What is needed: Please tally the lines of the listing that hold the string "below", and reply with that total only.

Dataset entries:
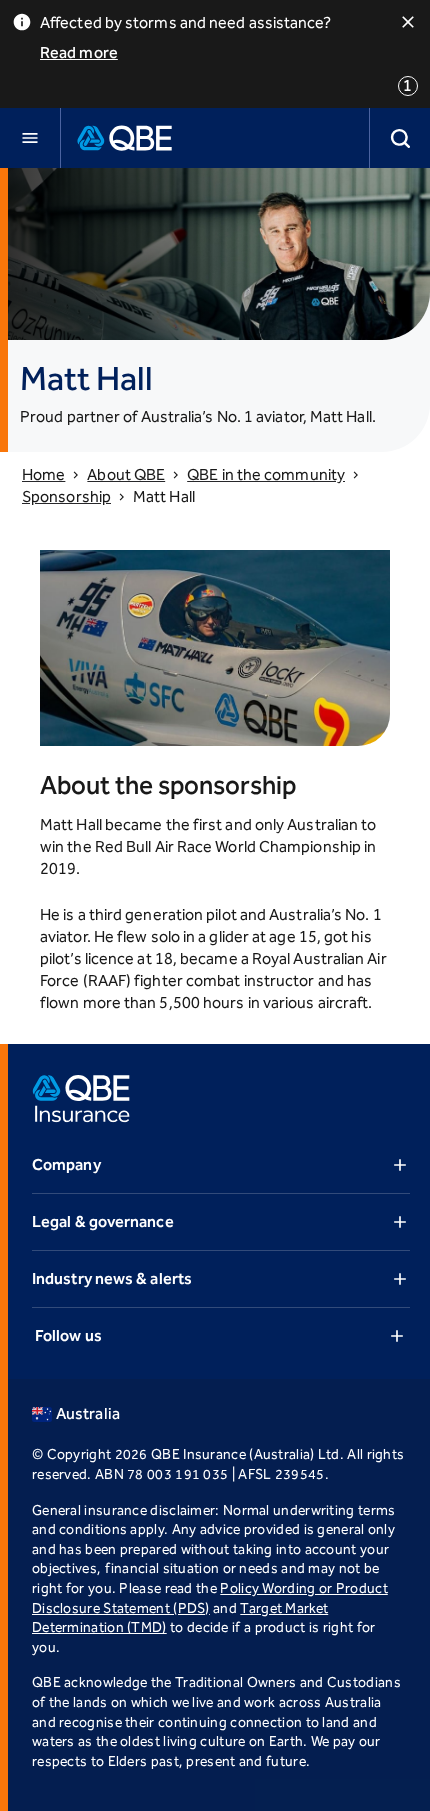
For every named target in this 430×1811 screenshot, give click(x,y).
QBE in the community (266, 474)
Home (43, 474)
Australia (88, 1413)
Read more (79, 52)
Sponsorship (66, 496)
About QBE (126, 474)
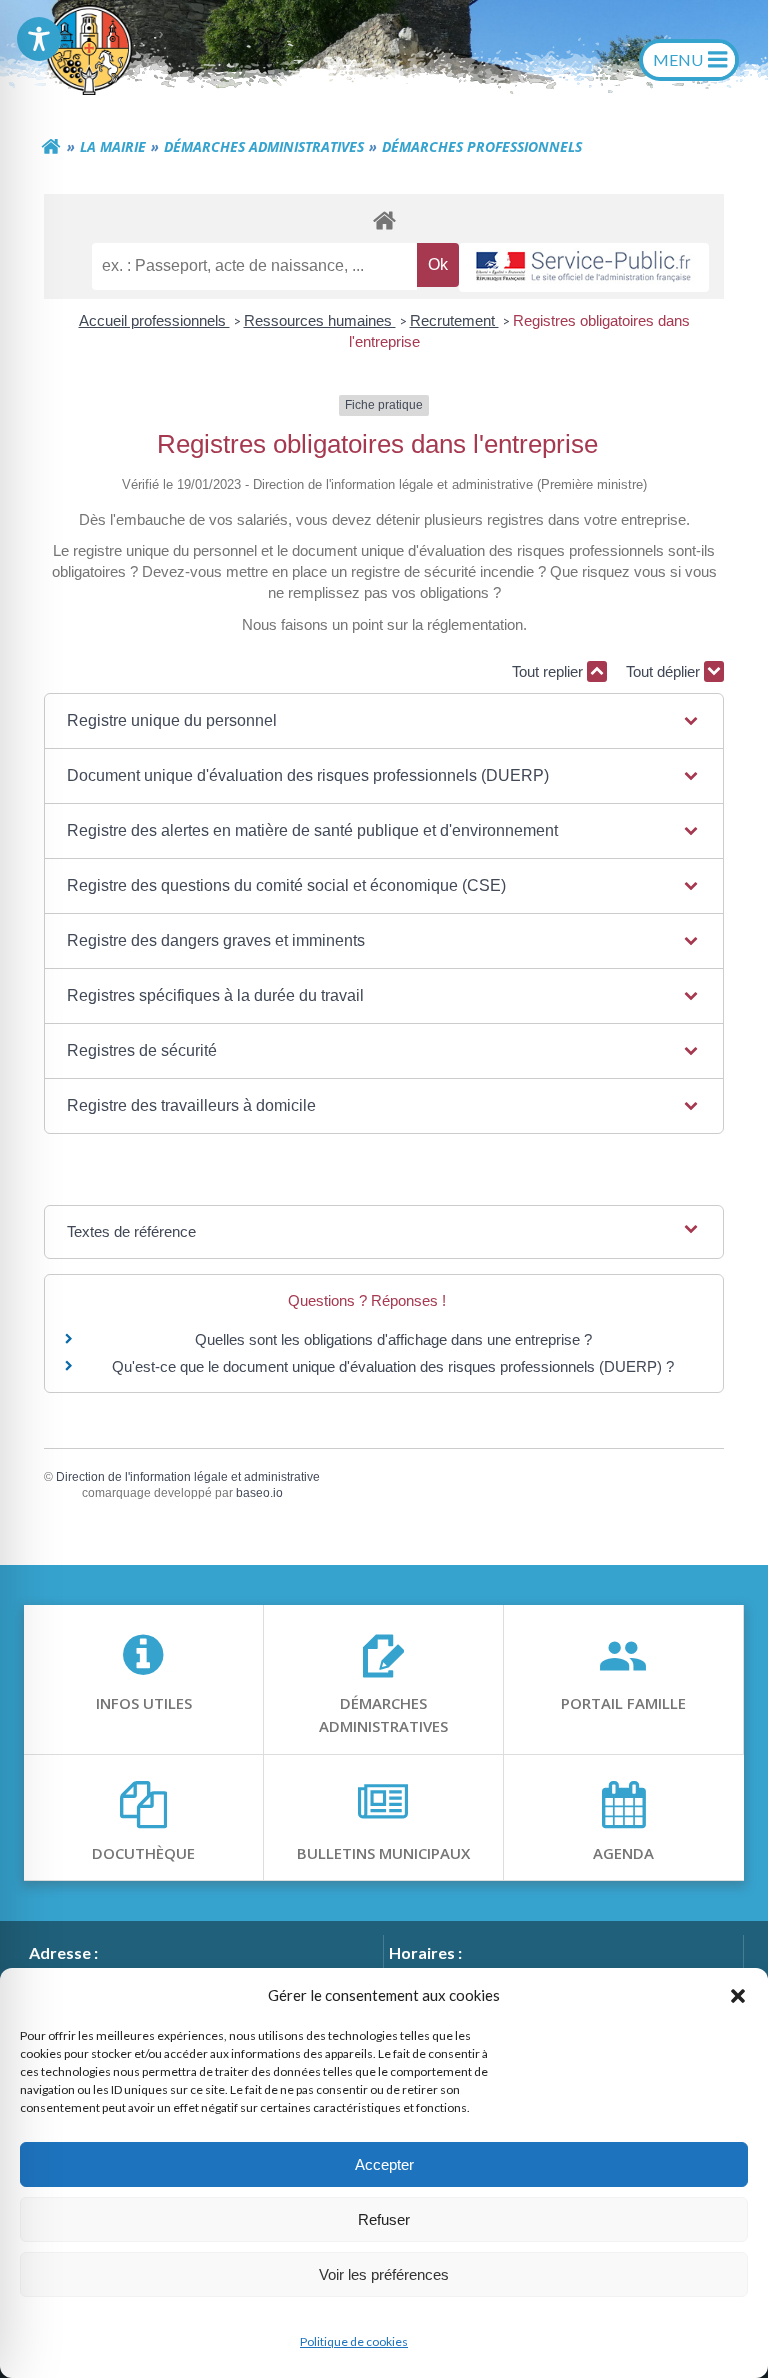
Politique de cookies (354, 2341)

...

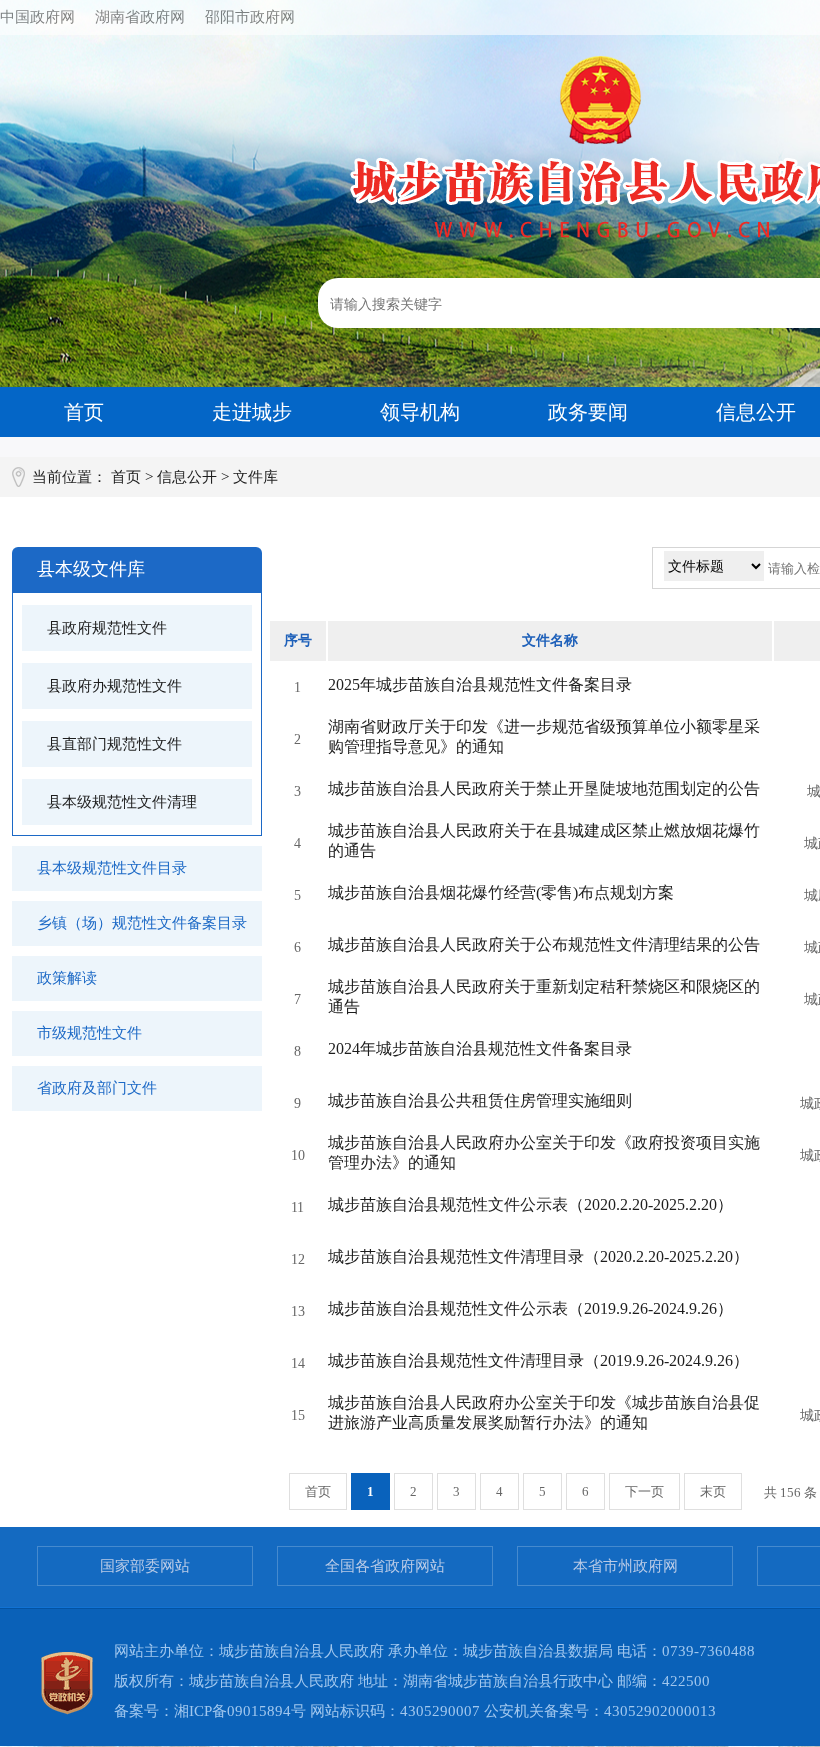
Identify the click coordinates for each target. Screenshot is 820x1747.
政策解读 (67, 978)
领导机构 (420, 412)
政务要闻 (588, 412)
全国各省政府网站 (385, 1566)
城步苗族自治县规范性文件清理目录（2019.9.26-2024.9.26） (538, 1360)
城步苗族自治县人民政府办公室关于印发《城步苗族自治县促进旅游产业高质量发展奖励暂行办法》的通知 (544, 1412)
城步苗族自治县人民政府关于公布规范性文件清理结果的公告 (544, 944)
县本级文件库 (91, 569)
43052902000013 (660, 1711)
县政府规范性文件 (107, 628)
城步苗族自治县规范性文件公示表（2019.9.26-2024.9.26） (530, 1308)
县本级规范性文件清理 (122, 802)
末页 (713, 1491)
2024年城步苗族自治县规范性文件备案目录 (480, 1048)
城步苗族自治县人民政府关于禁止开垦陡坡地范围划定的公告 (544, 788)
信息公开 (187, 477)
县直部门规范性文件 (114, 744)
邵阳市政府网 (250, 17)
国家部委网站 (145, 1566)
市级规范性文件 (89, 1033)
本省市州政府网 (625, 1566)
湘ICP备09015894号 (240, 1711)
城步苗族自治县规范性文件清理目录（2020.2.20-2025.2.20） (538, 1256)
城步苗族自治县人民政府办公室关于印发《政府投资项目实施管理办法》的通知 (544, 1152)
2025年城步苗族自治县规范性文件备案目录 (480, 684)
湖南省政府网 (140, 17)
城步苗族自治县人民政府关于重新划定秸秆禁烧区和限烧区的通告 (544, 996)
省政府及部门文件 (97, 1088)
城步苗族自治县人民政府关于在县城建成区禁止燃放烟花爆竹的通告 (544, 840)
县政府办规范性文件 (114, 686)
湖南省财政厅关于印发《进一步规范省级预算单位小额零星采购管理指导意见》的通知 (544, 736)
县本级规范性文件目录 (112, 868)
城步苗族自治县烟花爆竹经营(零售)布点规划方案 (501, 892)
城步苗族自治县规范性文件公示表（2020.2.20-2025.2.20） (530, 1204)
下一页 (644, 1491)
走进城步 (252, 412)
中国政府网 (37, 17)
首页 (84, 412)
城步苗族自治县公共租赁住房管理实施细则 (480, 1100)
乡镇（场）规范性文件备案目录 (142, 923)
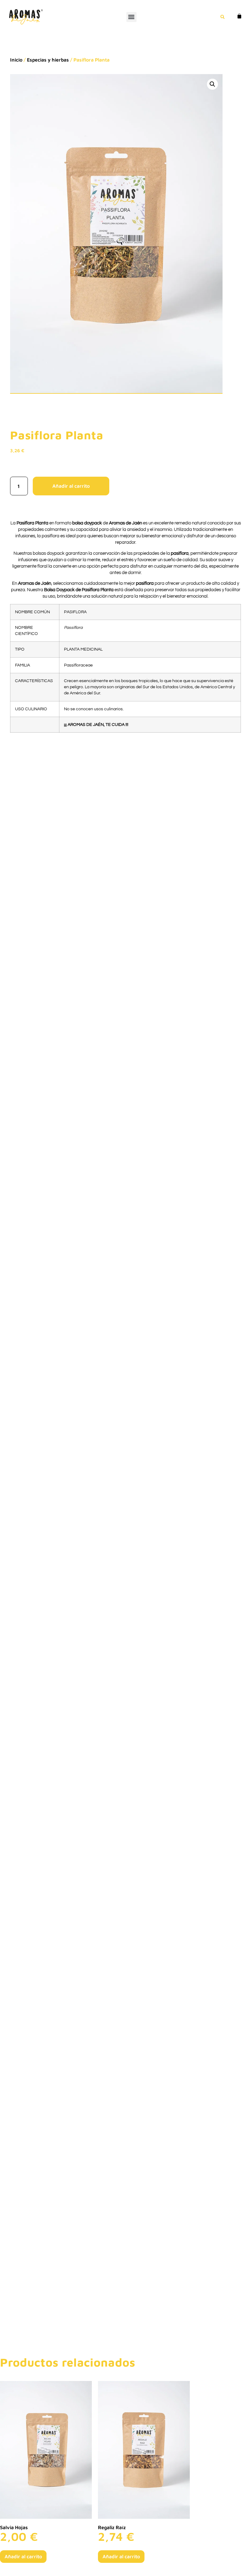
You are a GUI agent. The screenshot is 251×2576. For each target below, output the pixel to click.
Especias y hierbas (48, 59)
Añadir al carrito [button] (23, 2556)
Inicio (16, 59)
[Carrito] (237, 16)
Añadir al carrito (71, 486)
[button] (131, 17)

* * *

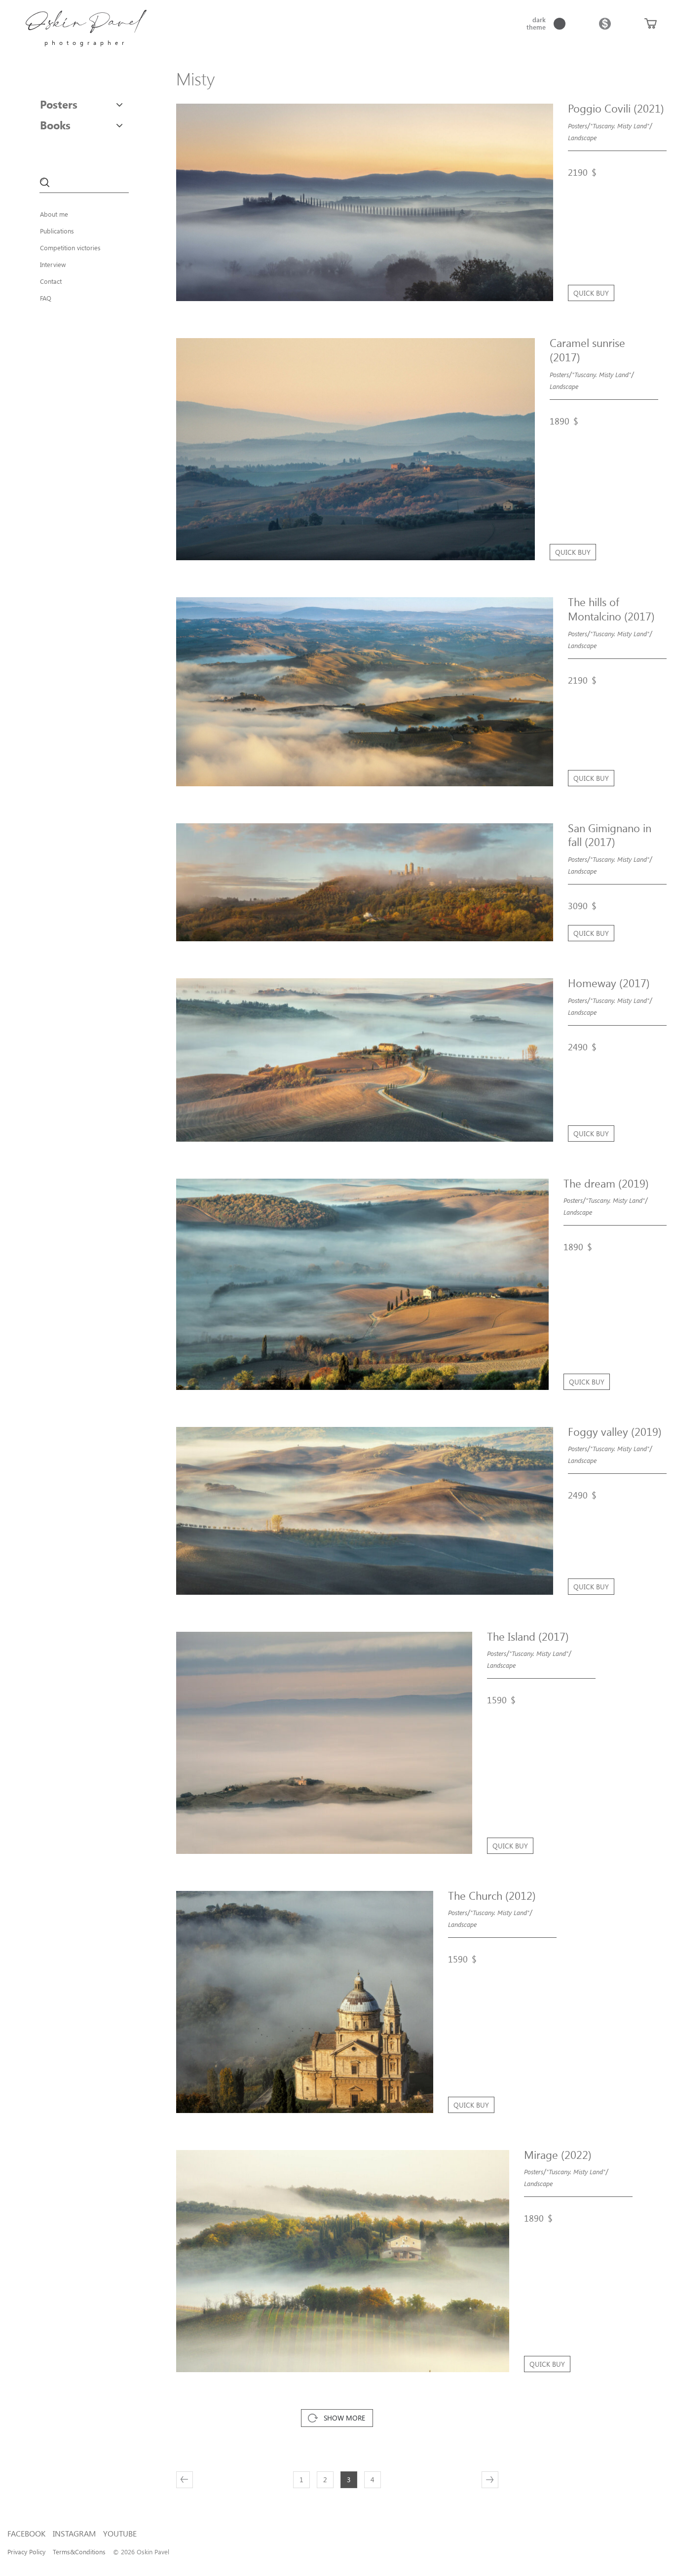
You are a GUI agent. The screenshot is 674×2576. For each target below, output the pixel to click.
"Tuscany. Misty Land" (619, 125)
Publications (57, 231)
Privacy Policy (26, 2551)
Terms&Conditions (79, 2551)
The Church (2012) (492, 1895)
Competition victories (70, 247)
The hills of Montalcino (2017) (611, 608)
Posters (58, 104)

Reply: 2